Shift the entries from the one containing "Mentions légales (395, 1059)" through the one containing "Saisie des résultats (165, 664)": write each of them again with its request, adding 141 to both coordinates in every answer.

- _Data shown_:
*-*-*

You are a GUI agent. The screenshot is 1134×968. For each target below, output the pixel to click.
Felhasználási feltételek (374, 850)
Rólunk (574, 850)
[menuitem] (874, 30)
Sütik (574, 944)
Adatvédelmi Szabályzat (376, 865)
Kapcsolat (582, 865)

*-*-*

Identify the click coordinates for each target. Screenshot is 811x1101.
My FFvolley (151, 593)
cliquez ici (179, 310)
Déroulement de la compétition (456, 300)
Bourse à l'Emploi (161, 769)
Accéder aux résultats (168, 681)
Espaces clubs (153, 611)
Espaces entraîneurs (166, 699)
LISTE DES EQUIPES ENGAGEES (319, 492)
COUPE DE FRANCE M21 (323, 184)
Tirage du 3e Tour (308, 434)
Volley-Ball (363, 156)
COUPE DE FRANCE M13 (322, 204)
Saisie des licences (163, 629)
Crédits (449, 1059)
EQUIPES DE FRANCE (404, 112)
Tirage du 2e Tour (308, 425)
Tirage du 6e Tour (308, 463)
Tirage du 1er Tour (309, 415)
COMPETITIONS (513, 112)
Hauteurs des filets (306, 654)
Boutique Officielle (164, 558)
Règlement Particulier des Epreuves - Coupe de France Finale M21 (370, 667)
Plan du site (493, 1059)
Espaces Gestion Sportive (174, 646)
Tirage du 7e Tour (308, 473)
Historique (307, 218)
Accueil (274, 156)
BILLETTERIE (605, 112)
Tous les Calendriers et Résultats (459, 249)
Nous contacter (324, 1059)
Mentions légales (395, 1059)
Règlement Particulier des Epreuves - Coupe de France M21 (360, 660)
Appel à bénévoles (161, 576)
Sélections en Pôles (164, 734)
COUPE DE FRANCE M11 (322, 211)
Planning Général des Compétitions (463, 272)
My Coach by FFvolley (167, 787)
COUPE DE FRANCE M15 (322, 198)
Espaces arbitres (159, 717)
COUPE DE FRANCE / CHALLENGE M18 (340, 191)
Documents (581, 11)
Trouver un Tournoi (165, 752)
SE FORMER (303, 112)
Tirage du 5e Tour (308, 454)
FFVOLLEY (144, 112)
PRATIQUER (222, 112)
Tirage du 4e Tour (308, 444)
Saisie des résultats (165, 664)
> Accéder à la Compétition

*-*-*

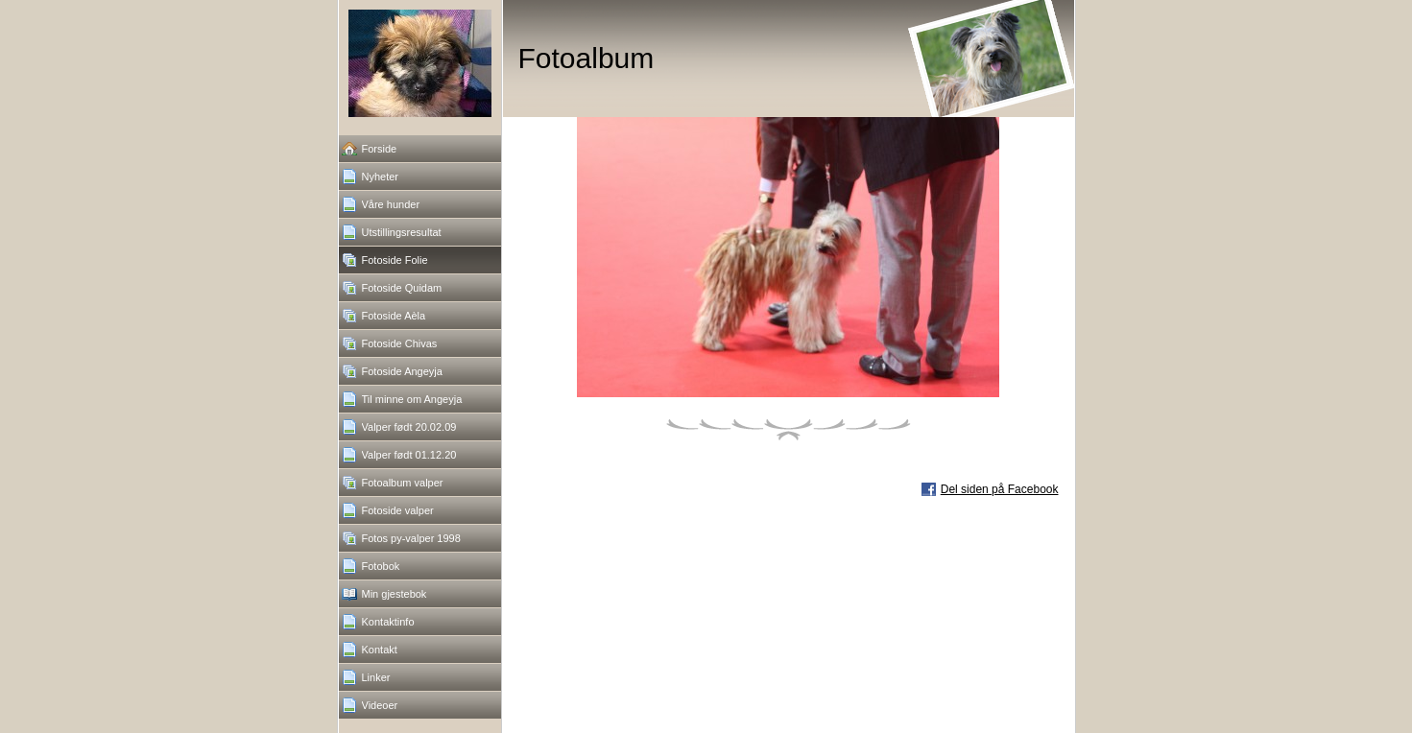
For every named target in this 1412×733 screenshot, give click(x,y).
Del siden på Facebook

*-*-*

- _Task solution_:
Mentions légales (536, 1200)
Règlement Particulier des Epreuves - Coupe de France M21 (501, 801)
Appel à bénévoles (302, 717)
Sélections en Pôles (305, 875)
COUPE DE FRANCE M11 (463, 352)
Planning Général des Compétitions (604, 413)
My Coach by FFvolley (308, 928)
COUPE DE FRANCE M15 (463, 339)
Espaces arbitres (300, 858)
COUPE DE FRANCE / CHALLENGE M18 (481, 332)
Documents (722, 152)
Trouver un Tournoi (306, 893)
SE FORMER (444, 253)
Tirage du 5e Tour (449, 595)
FFVOLLEY (285, 253)
PRATIQUER (363, 253)
Tirage du 4e Tour (449, 585)
Saisie des résultats (306, 805)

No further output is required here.